Eu compliquei tanto e esqueci que a essência e simplicidade são papéis fundamentais para esse gênero literário tão sublime que é a Crônica. Parece que nós temos esse encanto secreto por coisas simples, mesmo fazendo de tudo pra complicar. Tentamos melhorar nossas cozinhas, fazendo reformas, trocando móveis, eletrodomésticos e utensílios.
Tudo muito útil, ideal e simples para o nosso dia a dia. Podemos convidar amigos e termos uma ótima refeição em um ambiente quentinho com uma mesa farta. Tudo muito bem preparado e aconchegante. Mas parece que falta alguma coisa: a fogueira. De onde vêm esse nosso fascínio por fogo e conversa fiada? Parece uma programação ancestral em nossos genes (a menos que eu seja o único que sinta isso, daí é apenas divagação minha mesmo).

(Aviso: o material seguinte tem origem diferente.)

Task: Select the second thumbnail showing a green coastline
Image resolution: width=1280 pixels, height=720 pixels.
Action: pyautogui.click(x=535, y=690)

Eu pensei em conversa fiada e já me veio à cabeça uma fogueira. Uma fogueira grande, porque geralmente meu amigo se esforça incansavelmente na mata em busca da lenha que for necessária para fazer uma fogueira monumental. Eu geralmente penso que seria melhor deixar a fogueira menor e economizar lenha para o restante da noite, mas a alegria dele com as labaredas de fogo me contagia, assim eu lembro que também gosto de fogueiras grandes.

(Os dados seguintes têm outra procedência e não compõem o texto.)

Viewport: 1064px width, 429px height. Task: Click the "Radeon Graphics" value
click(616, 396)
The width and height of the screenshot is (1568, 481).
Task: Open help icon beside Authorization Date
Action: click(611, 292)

De início precisamos nos sentar longe do fogo, e mesmo assim as nossas bochechas ficam quentes. O rosto queimando e as costas frias, surge a vontade de acender outra fogueira lá atrás. Depois de um tempo o fogo acalma e a lenha fica escassa, ninguém mais quer entrar na mata nessa hora da noite.
Porque em volta da fogueira parece que os amigos estão tão perto, e os problemas tão longe? Cliente caloteiro é uma lembrança vaga, problemas com a família nem se parecem mais com problemas, apenas contratempos fáceis de se resolver. Tudo pode ser resolvido amanhã, na próxima semana, no outro ano, ou então nem precisa ser resolvido mesmo. Que fique tudo assim, do jeito que está, porque essa fogueira tem um brilho tão intenso, as sombras e a luz ficam dançando, e os amigos estão perto.

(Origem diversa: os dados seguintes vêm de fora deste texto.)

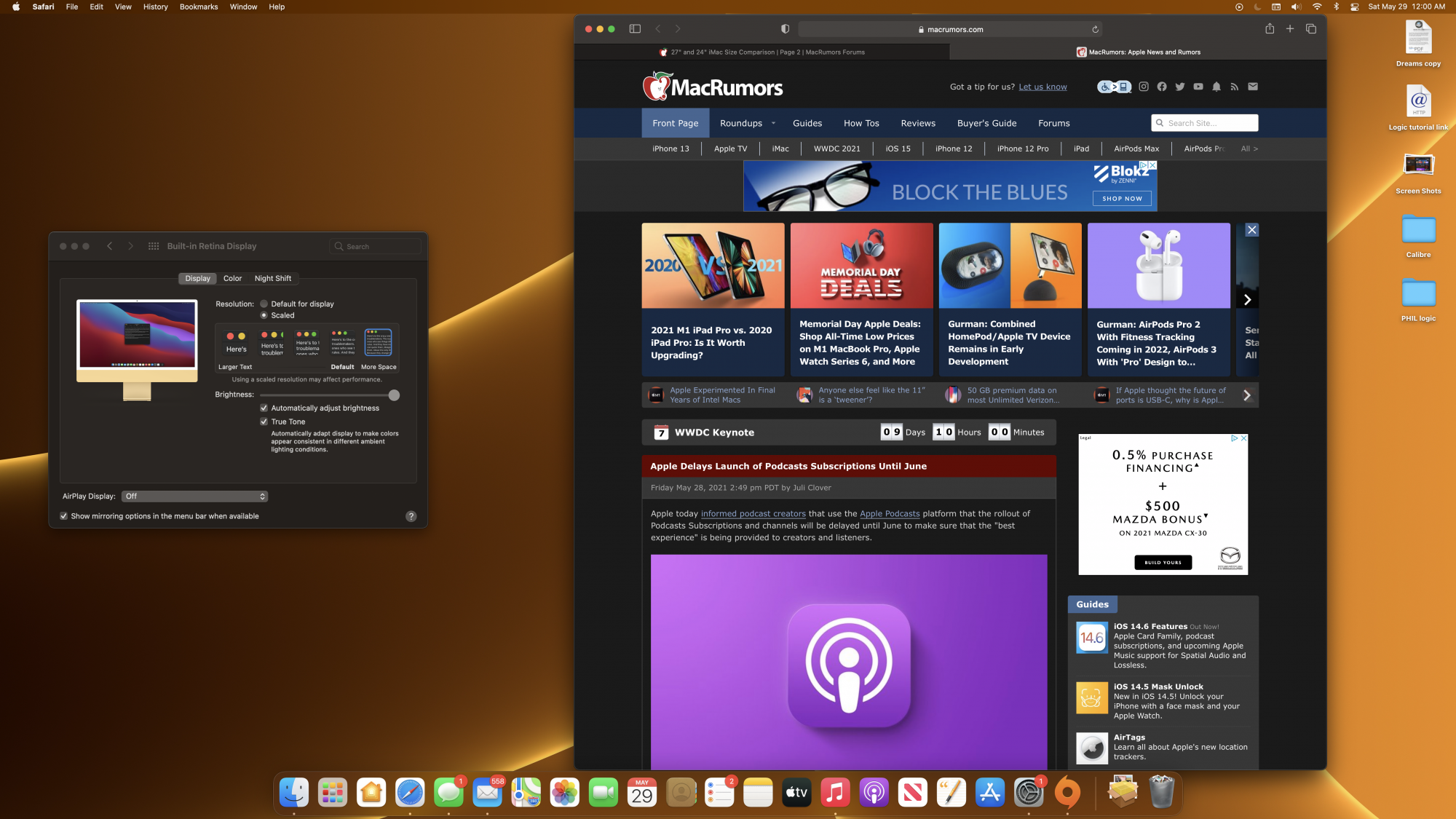Viewport: 1456px width, 819px height.
Task: Expand the Roundups menu arrow
Action: click(773, 124)
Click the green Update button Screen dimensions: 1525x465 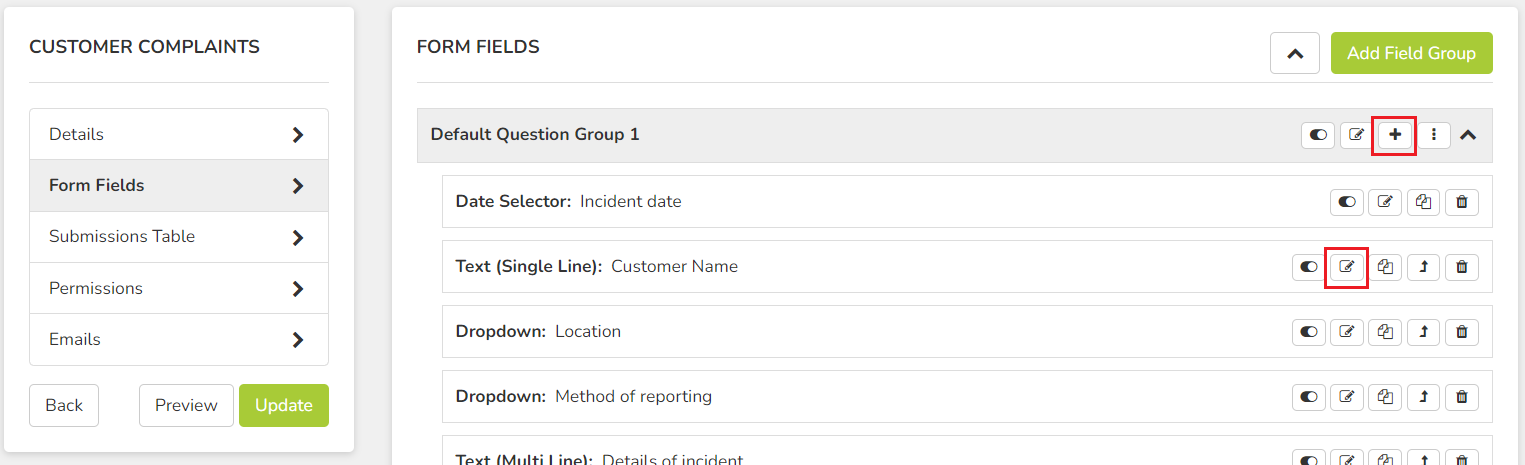[284, 405]
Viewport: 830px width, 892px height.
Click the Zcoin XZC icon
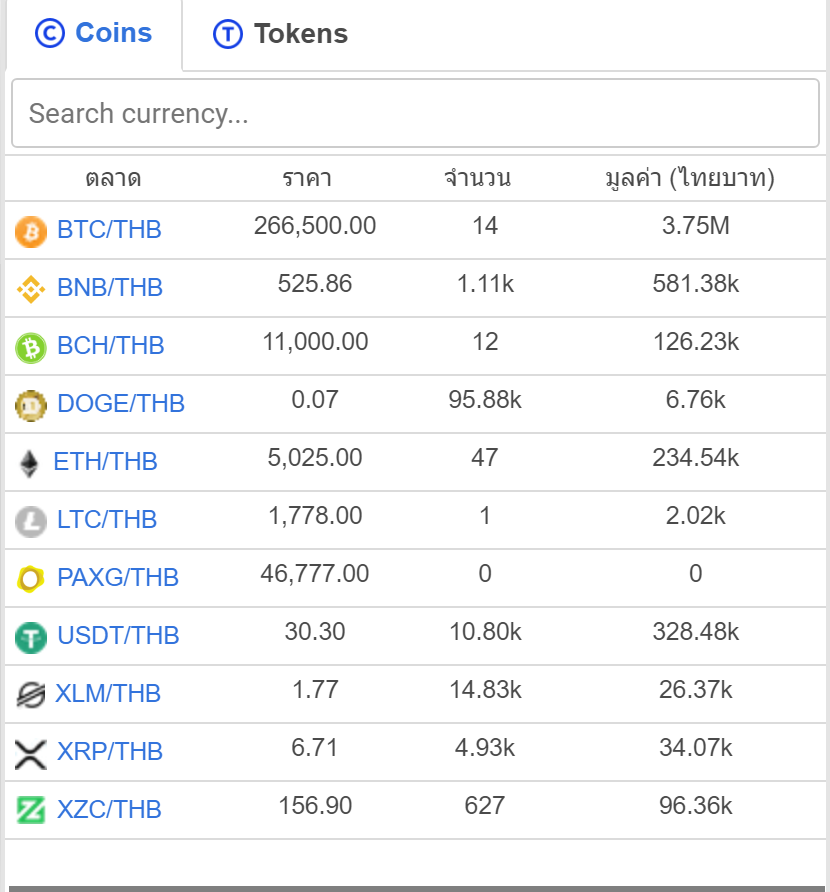pyautogui.click(x=31, y=810)
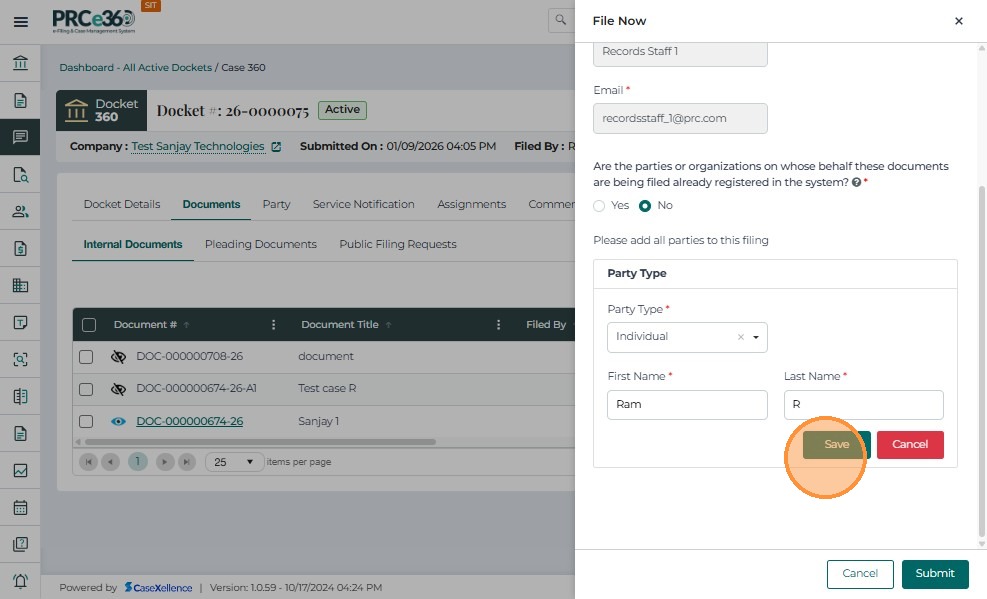Click the Submit button
This screenshot has height=599, width=987.
pyautogui.click(x=934, y=573)
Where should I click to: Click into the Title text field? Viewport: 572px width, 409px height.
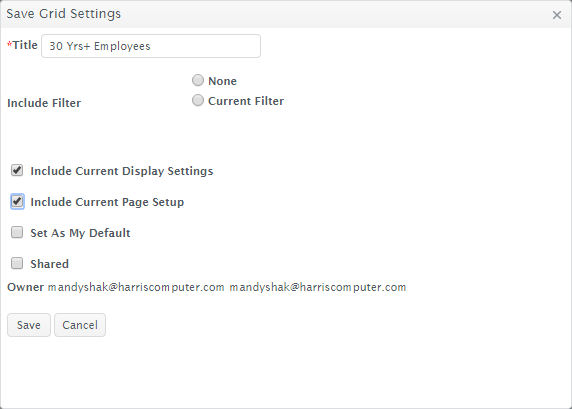pos(151,46)
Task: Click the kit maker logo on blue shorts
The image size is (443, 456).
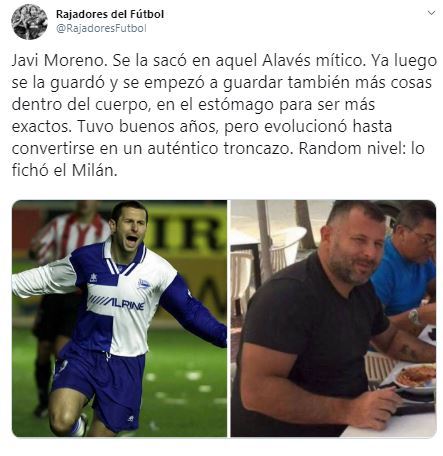Action: click(x=131, y=418)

O importante agora é aquela labareda pequena e fraca alcançar a lenha que foi colocada mais acima e continuar sua dança, senão só restarão as brasas e talvez teremos que recomeçar tudo de novo, ou então cada um ir para sua barraca e fazer outra fogueira de manhã. Mas a labareda fraca de algum jeito alcança a lenha, e a fogueira volta a cumprir com sua função.
De momento em momento, alguém fala que pode ter alguma onça por perto na floresta, e vamos desejando que a fogueira não apague de jeito nenhum. As conversas vão ficando um pouco escassas, talvez porque os problemas vão diminuindo, ficaram mais leves, menos importantes. A fogueira não está mais tão interessante, em algum momento da noite irá se apagar.
E por que depois disso acordamos tão leves? Renovados, olhando o céu e algumas estrelas que não tiveram tempo de se esconder. Com o passar das horas e o começo de um novo dia, os problemas vão inevitavelmente aparecendo. A fogueira apagou, mas sempre pode se acender novamente, e com ela, uma nova conversa fiada.